» Problem statement: Could you copy exactly the lines from the start of the records through the one containing "Image resolution: width=1200", both included, and leave out the pictures?

» Information supplied:
──────
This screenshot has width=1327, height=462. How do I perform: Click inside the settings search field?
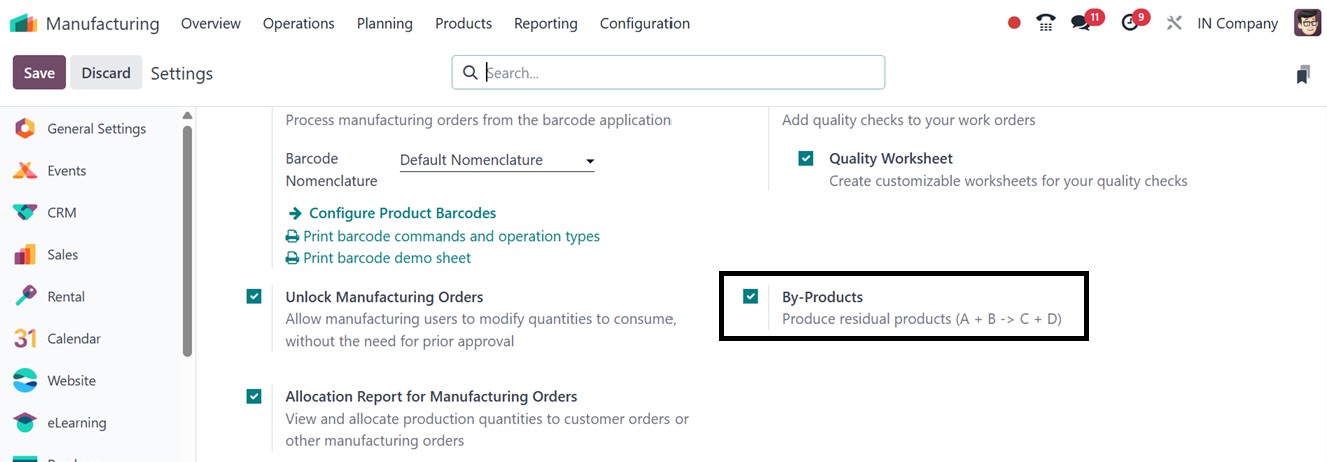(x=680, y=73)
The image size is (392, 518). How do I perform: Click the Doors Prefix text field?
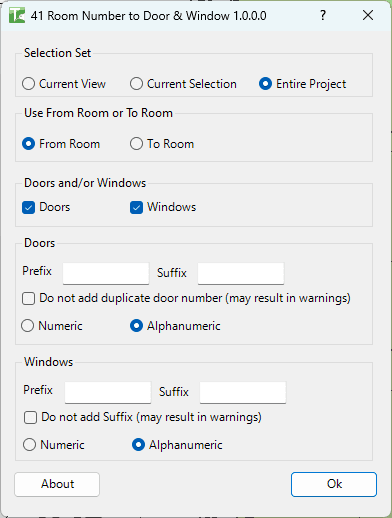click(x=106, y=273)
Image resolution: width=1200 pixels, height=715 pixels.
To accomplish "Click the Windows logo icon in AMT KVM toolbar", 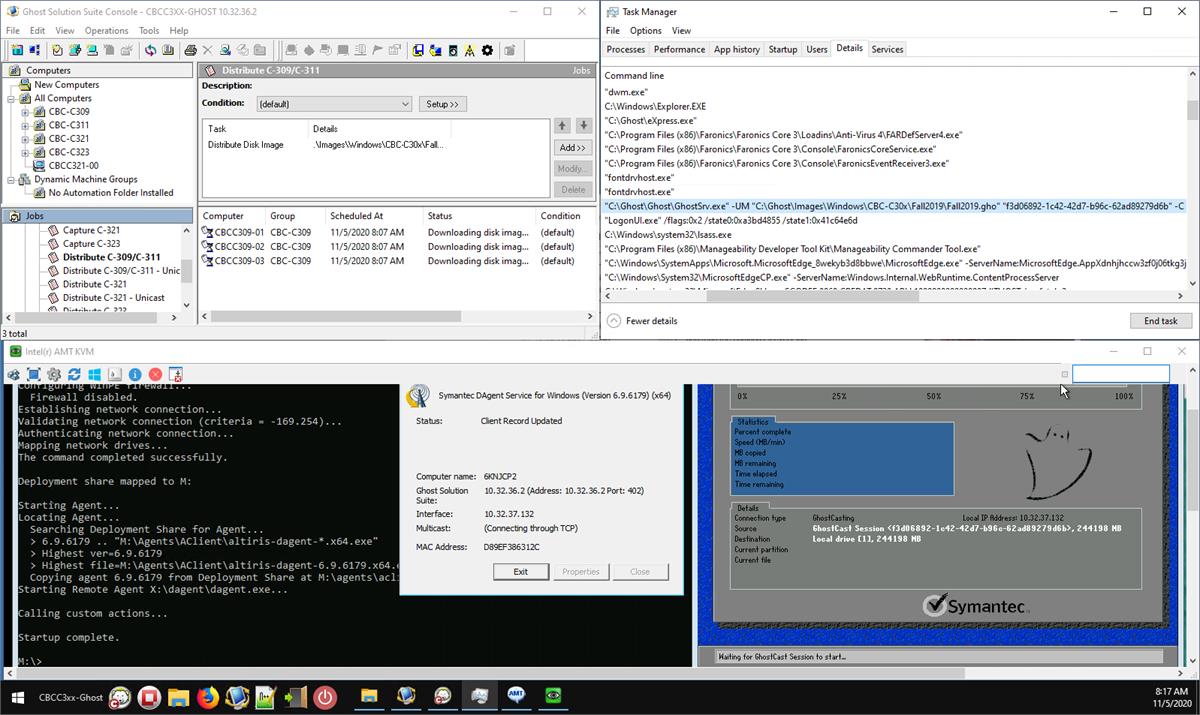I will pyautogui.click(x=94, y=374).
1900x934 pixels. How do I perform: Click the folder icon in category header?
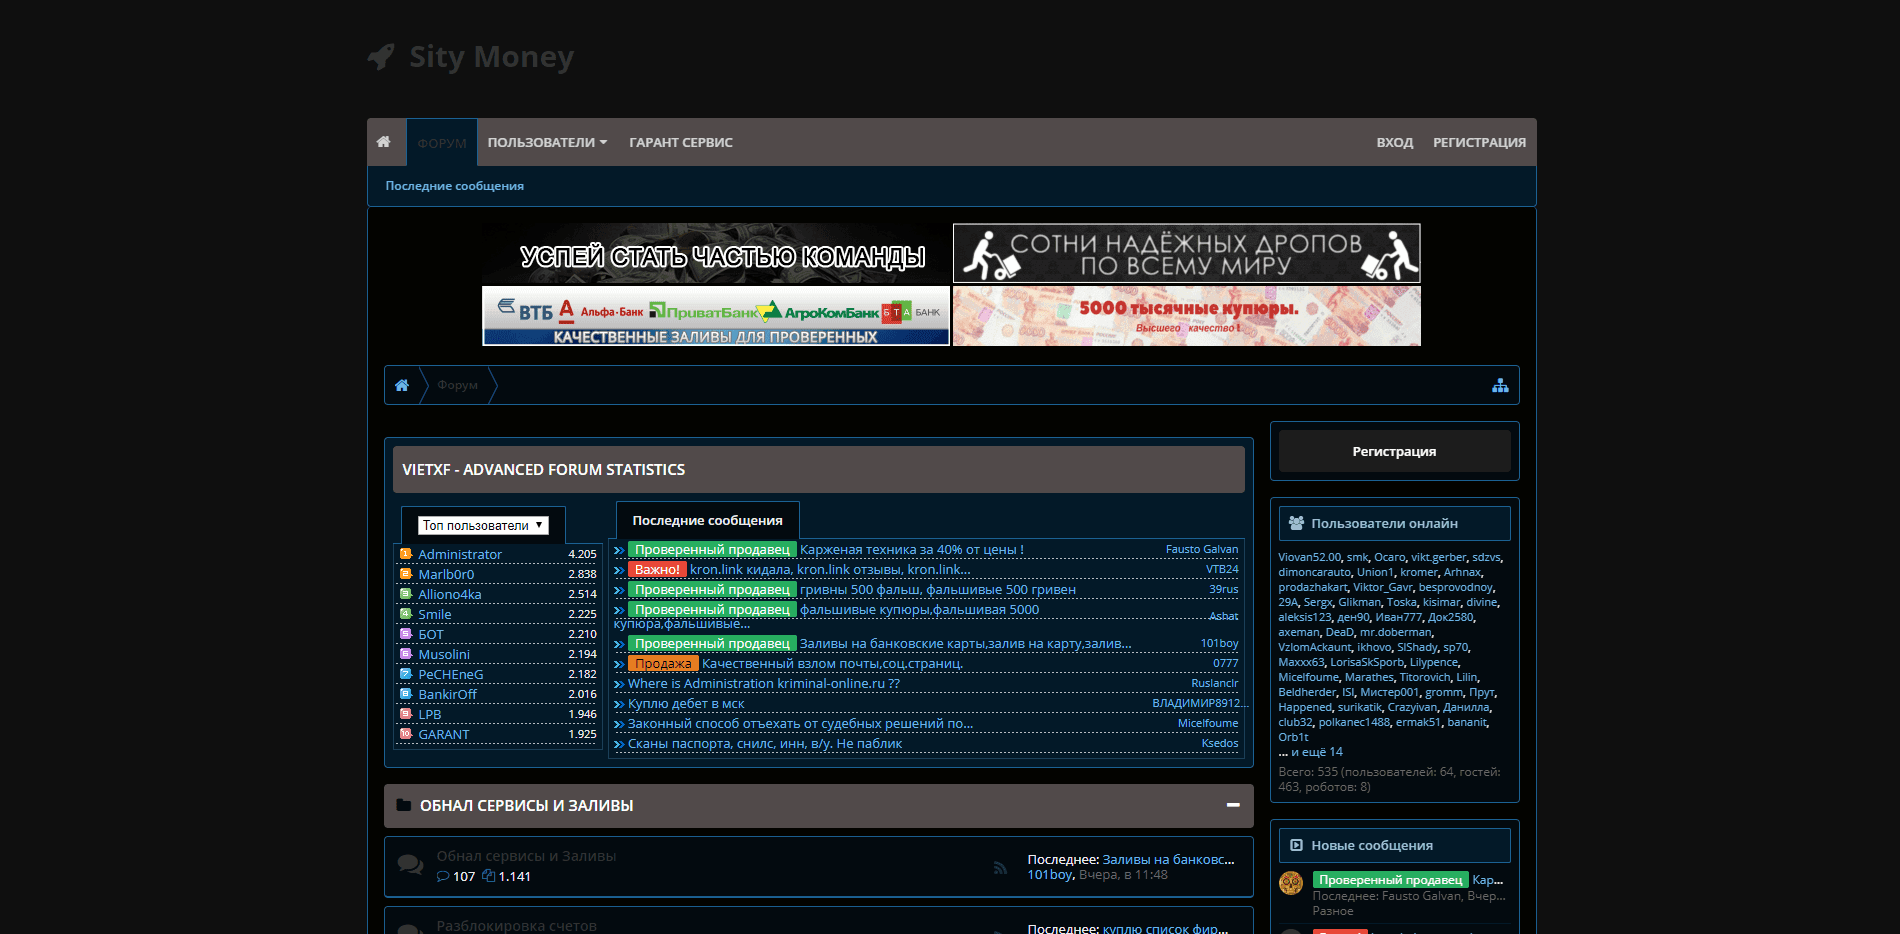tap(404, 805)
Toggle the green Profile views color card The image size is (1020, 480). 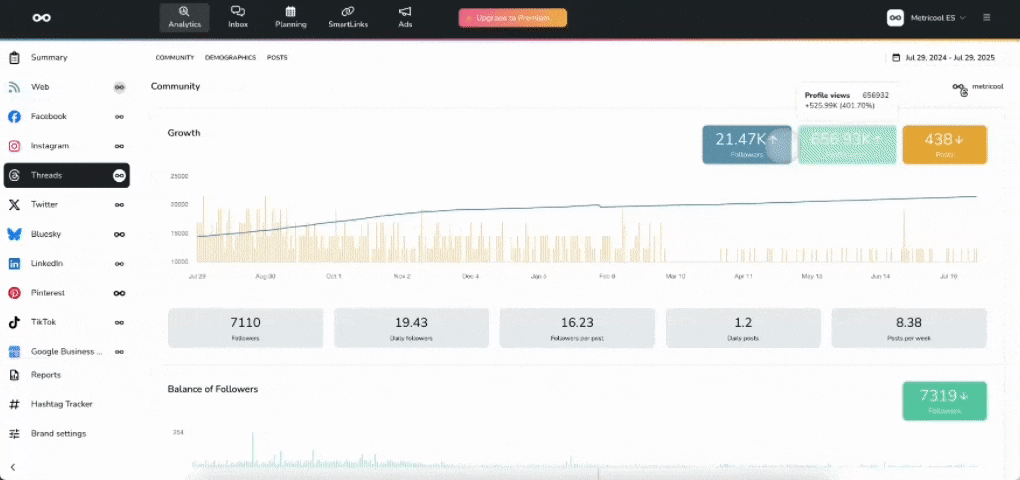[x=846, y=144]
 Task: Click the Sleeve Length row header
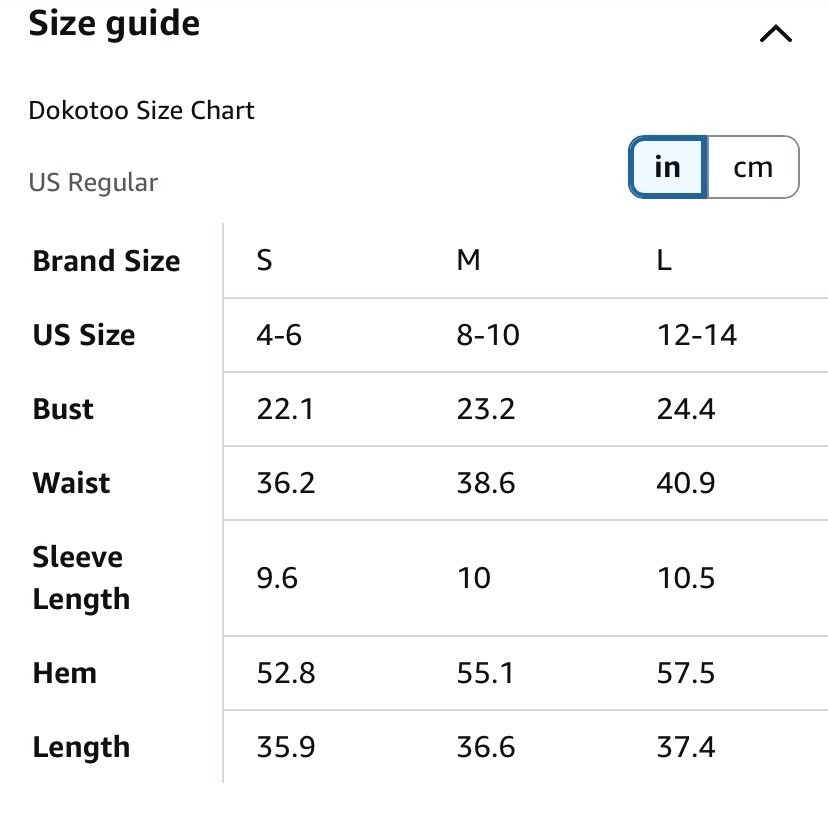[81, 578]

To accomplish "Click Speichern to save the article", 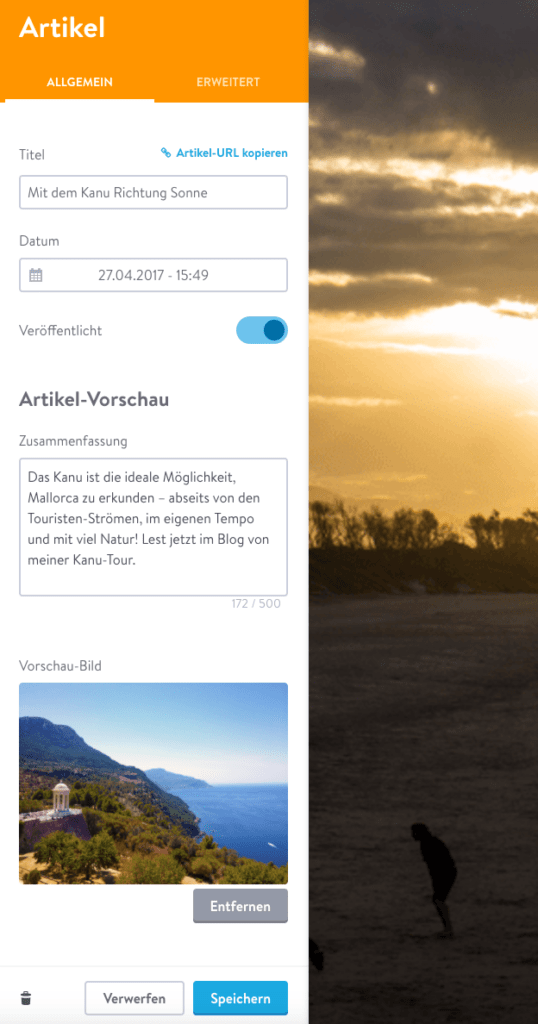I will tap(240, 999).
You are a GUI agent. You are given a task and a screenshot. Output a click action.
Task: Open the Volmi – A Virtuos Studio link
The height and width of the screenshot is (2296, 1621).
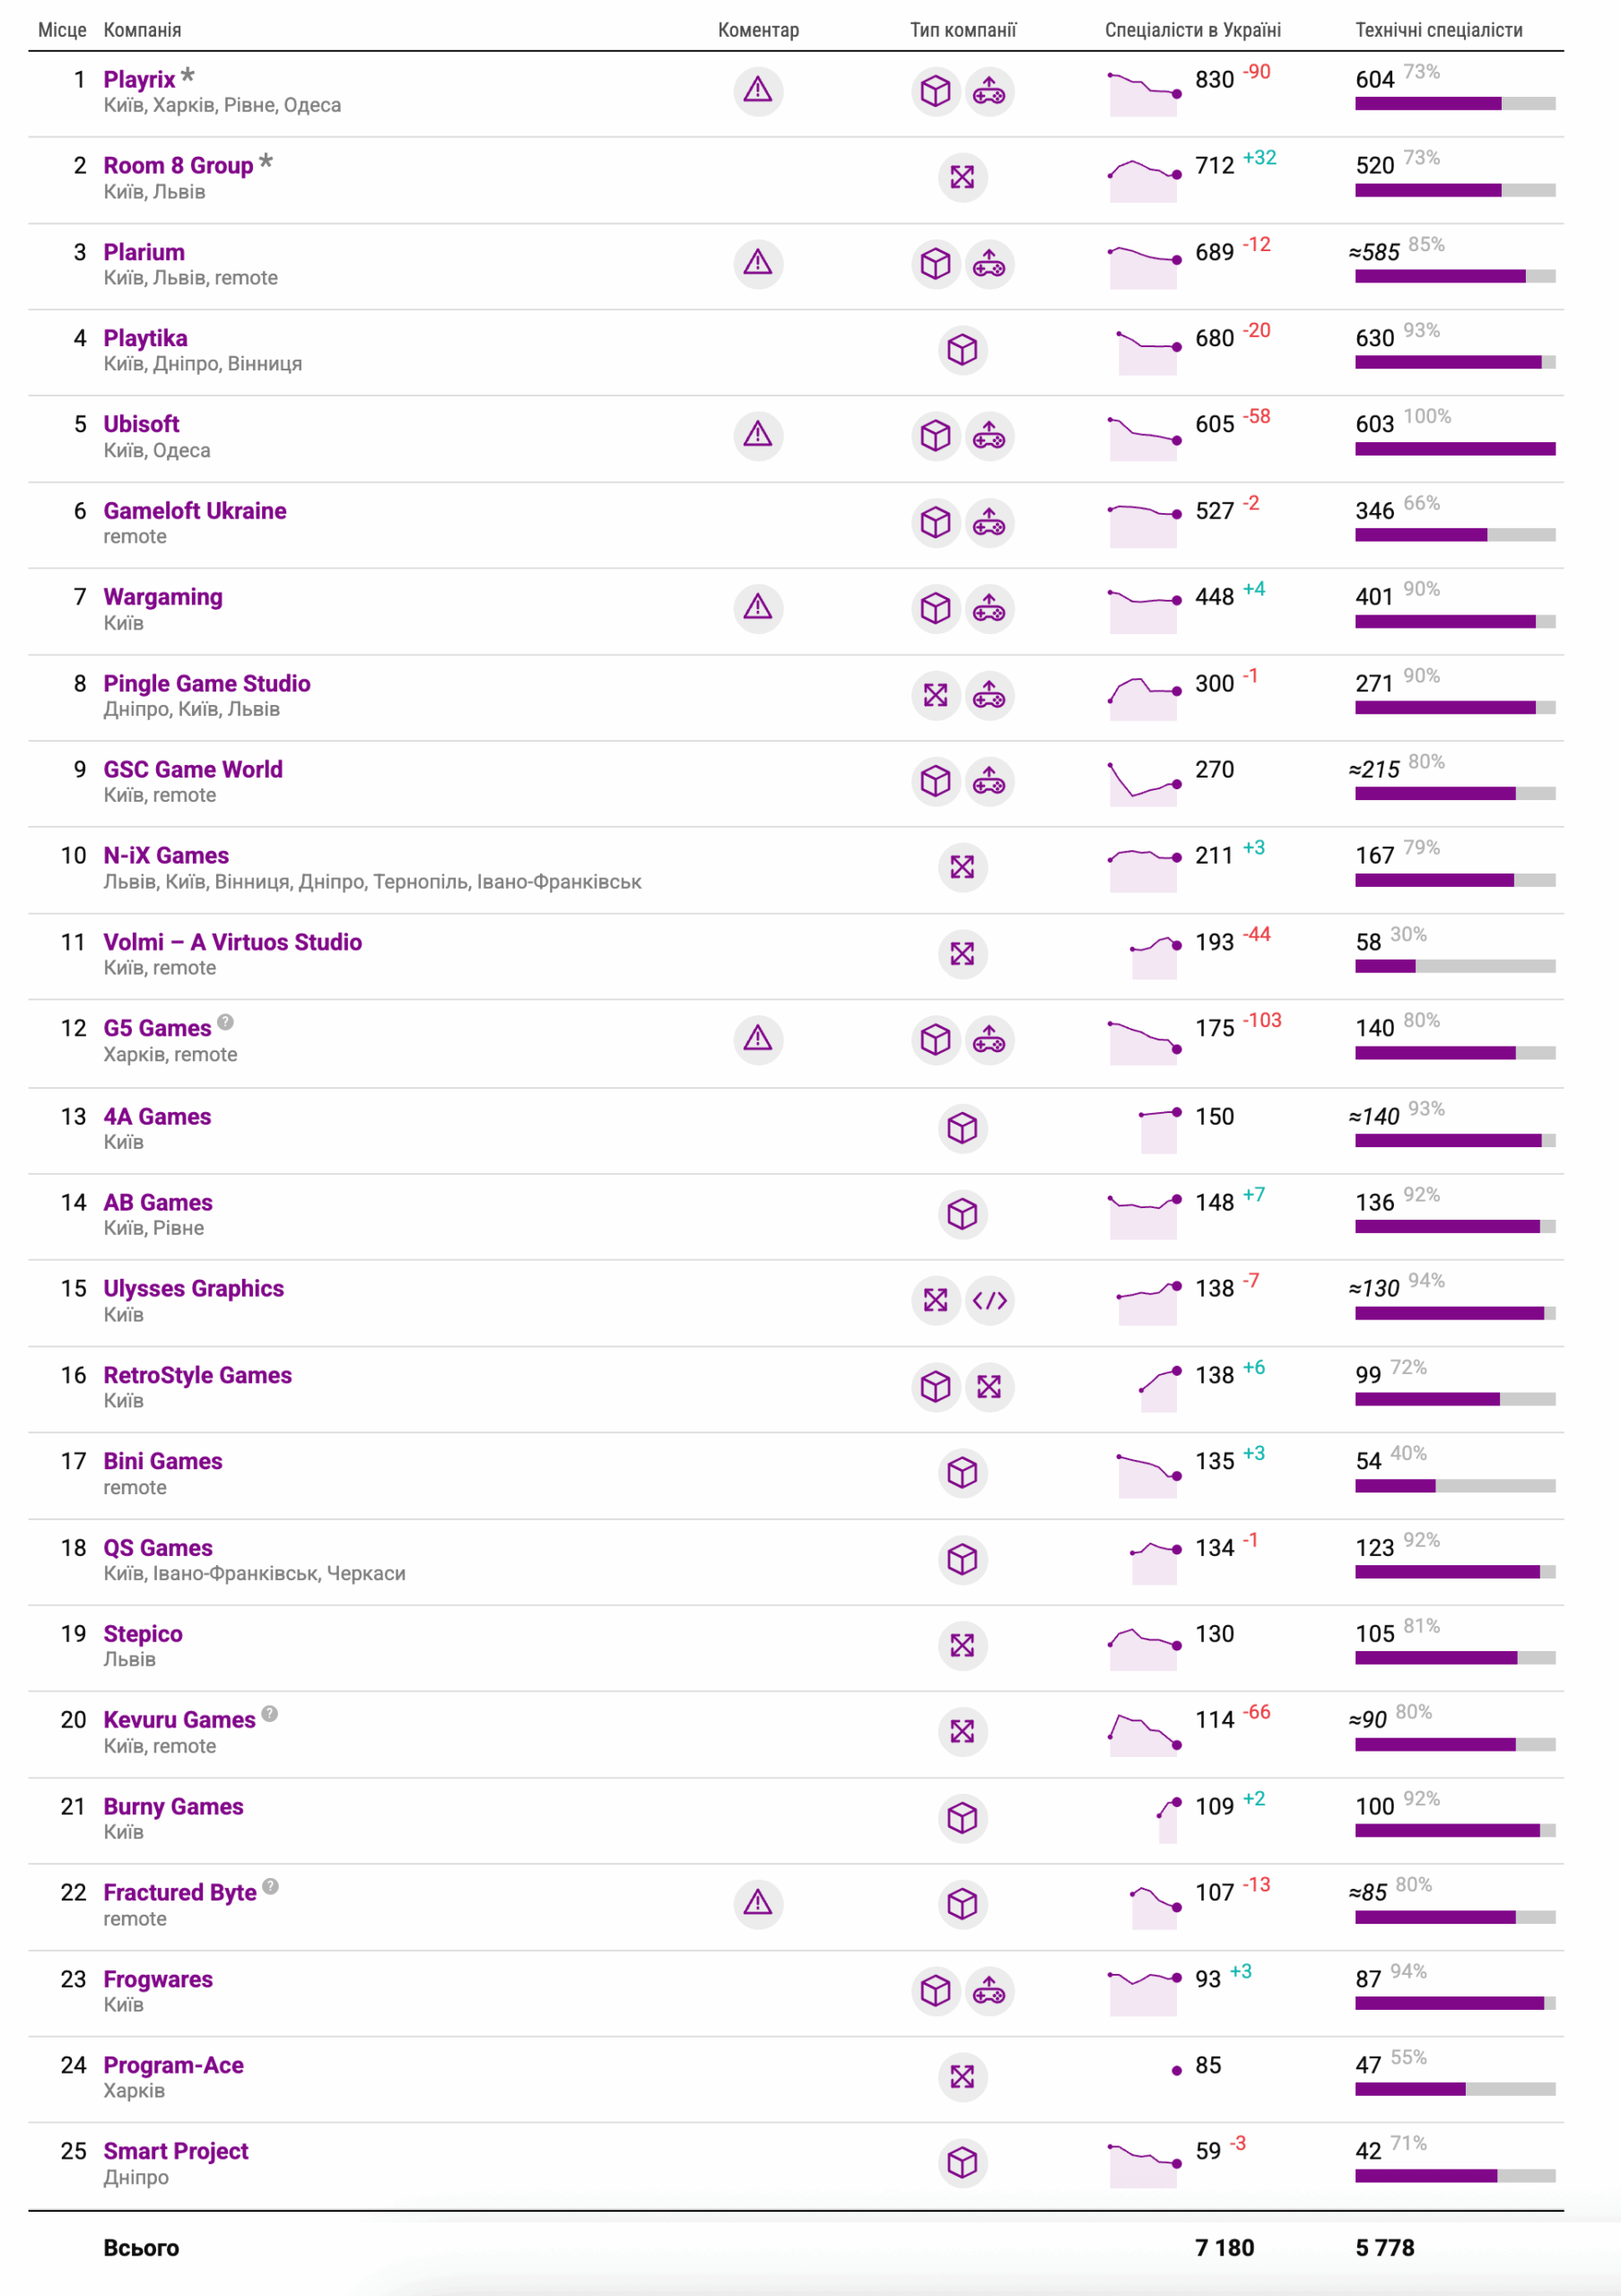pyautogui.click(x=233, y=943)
──────
» Completed task:
This screenshot has width=1327, height=462. How do I perform: Click inside the settings search field?
(x=680, y=73)
The image size is (392, 518). How do I perform: Click the Doors Prefix text field?
click(x=106, y=273)
Image resolution: width=1200 pixels, height=715 pixels.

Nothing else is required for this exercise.